Extract to read:

Nankai University is beefing up efforts to establish comprehensive and in-depth international collaboration and integrate into the globalization of higher education, said Cao Xuetao, the university's president.
"The expansion of our global presence and partnerships with leading universities in the world is part of our key efforts to deepen educational reforms," said Cao.
President Xi Jinping called for efforts to strengthen coordination and efficiency in advancing reform, and to make institutions in all areas more mature and in better shape, including the higher education sector, at the 10th meeting of the central committee for deepening overall reform on Sept 9.
In response, Nankai has made it a priority in recent years to meet the country's targets.
Phil Baty, chief knowledge officer at Times Higher Education, one of the leading university education assessment organizations in the world, said during a forum in March at Nankai that, "Chinese universities have a major weak link. … They are short of international drive and the teaching is insufficient in international focus."

Information:

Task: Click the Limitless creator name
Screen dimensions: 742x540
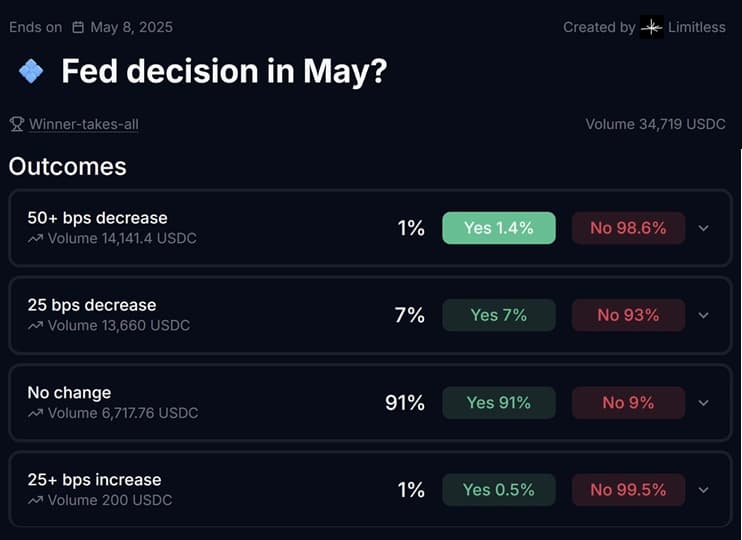Action: tap(697, 27)
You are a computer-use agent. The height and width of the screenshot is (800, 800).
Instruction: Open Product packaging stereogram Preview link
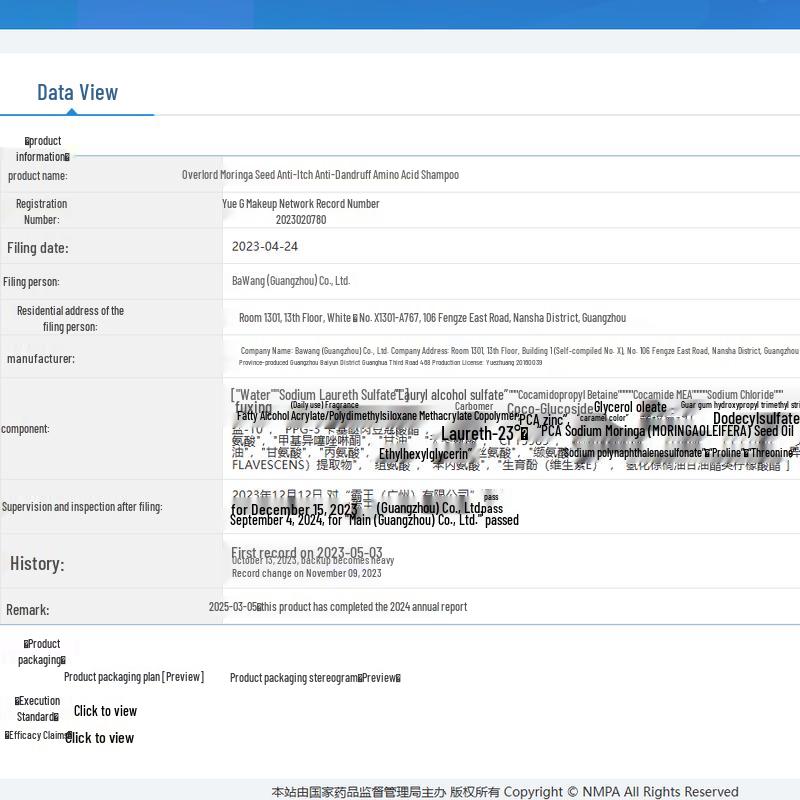point(314,678)
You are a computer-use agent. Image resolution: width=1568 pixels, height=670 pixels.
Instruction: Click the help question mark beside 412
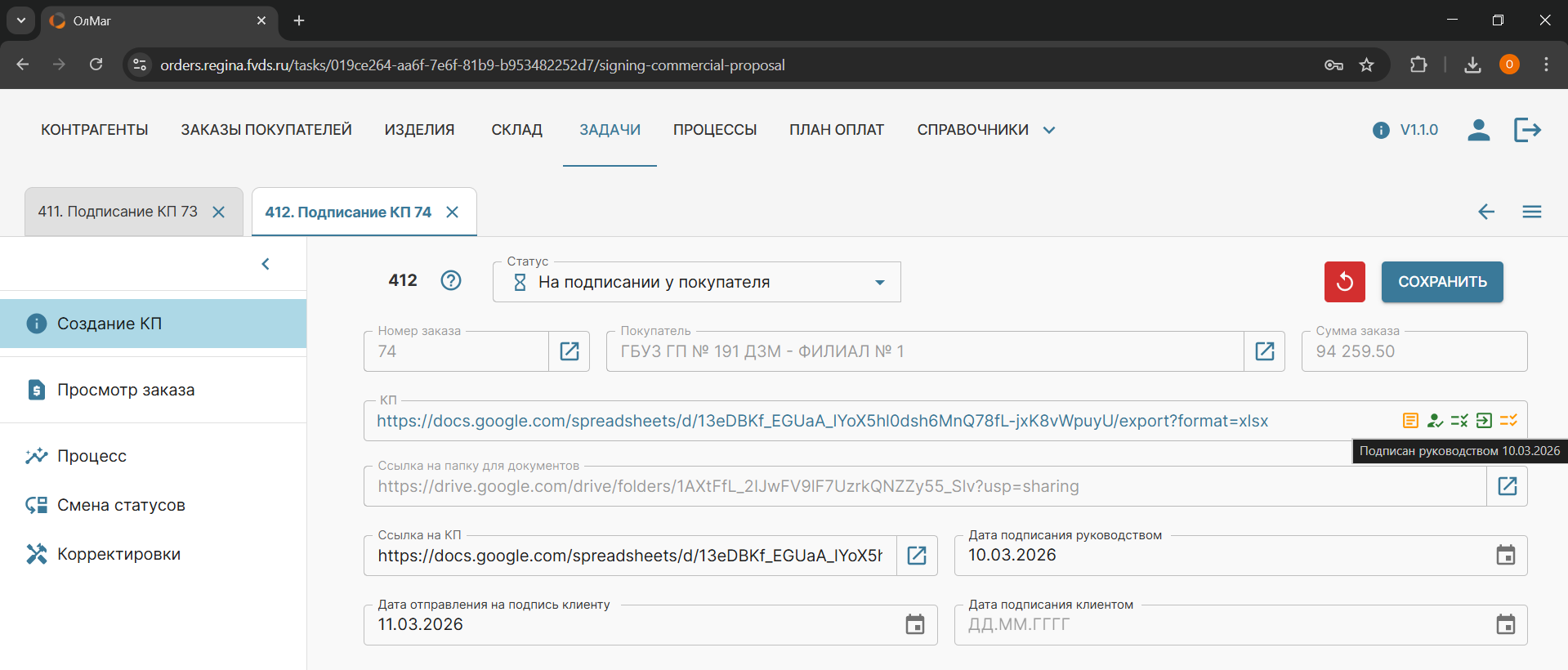451,280
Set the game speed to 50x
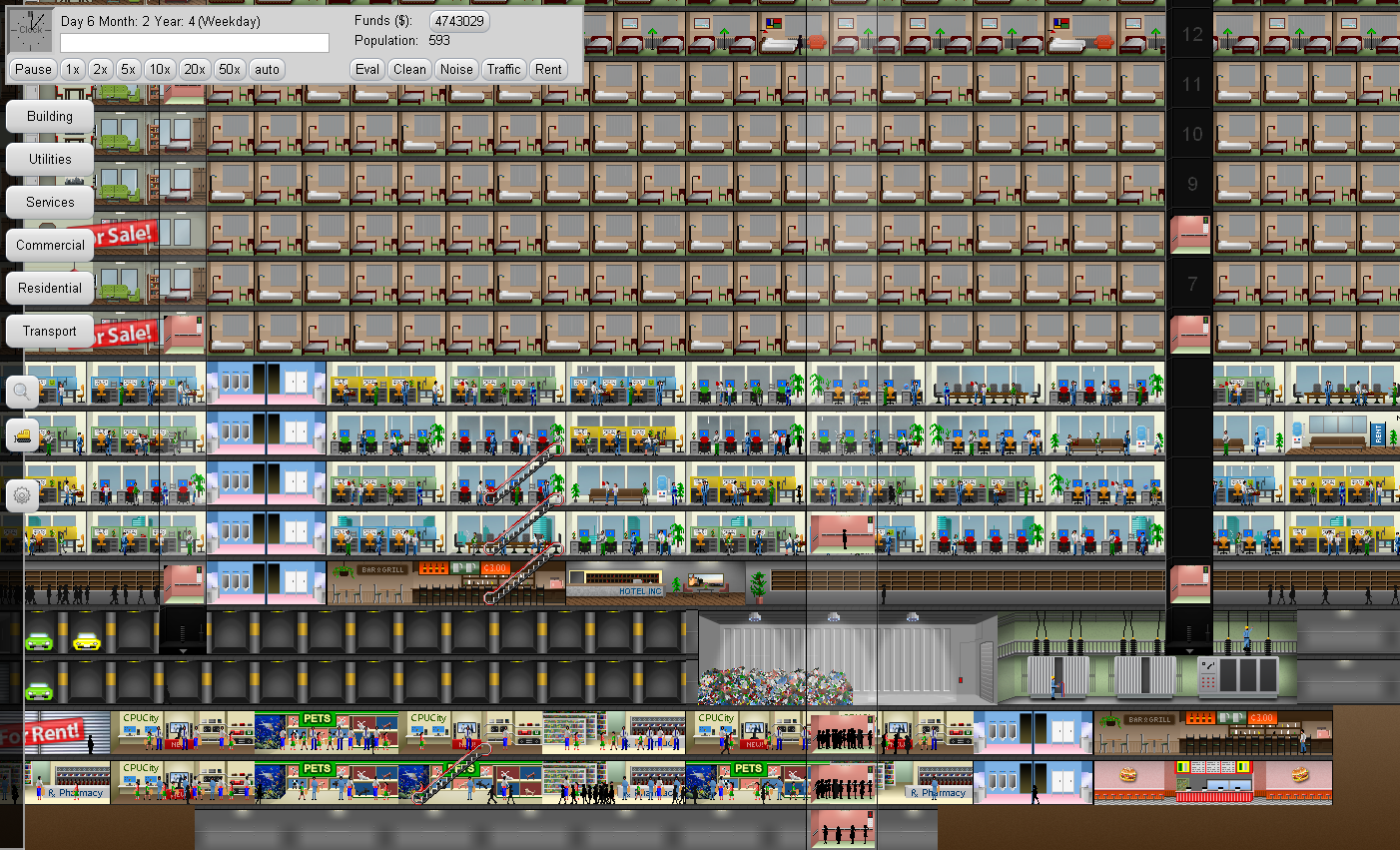The width and height of the screenshot is (1400, 850). 230,69
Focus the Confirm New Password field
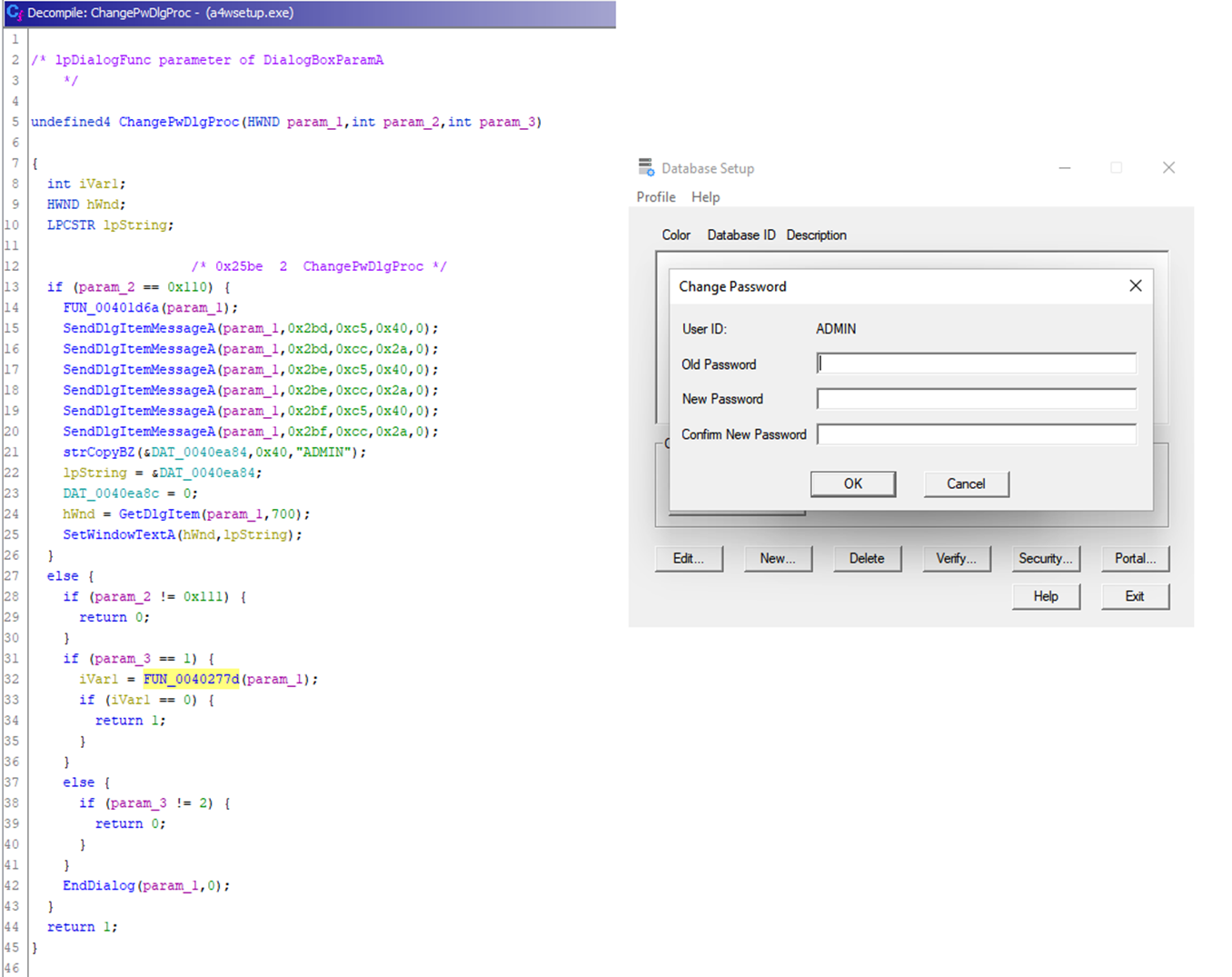Image resolution: width=1232 pixels, height=977 pixels. 976,434
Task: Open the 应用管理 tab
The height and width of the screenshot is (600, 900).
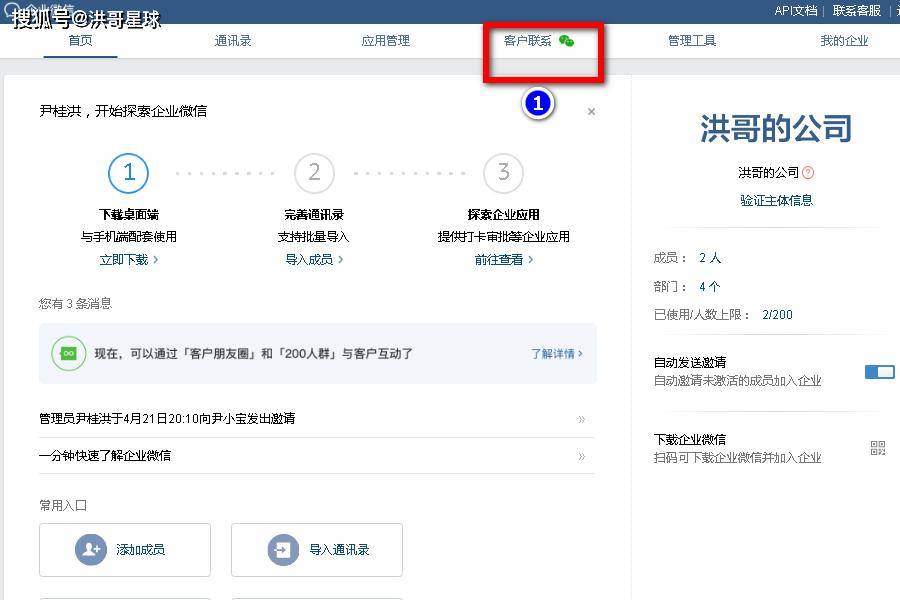Action: point(385,41)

What to produce:
Pick up the article on Nankai University's international collaboration after its last sentence and continue it.

Response below:
Cao said that Nankai is devoting great efforts to build the university under the "double first-class" project, a new impetus for the development of China's higher education sector. The term "double first-class" refers to "world-class university" and "world-class disciplines". The project envisages China having a number of universities and key majors as world-class by 2020, with the number of world-class universities and disciplines in China entering the top tier in the world by mid-21st century.
To date, Nankai has developed cooperation with more than 320 universities and academic institutions worldwide.
The university announced it had teamed up with Oxford, Cambridge and Glasgow universities during the first half of this year, following its partnership with the University of Birmingham last year. Sydney University also announced that it is considering collaboration with Nankai.
To prepare for its next centennial journey, the university is vying for high-level personnel from across the world to facilitate communication and cooperation with top universities worldwide.
Cao said that 70 percent of the teachers at Yale are from non-English countries and nearly half of its library collections are not in English, "reflecting the higher learning institution's high degree of globalization and its goal of building a global university", he said.
"As such, more international exchanges and joint research institutions are under way," he said.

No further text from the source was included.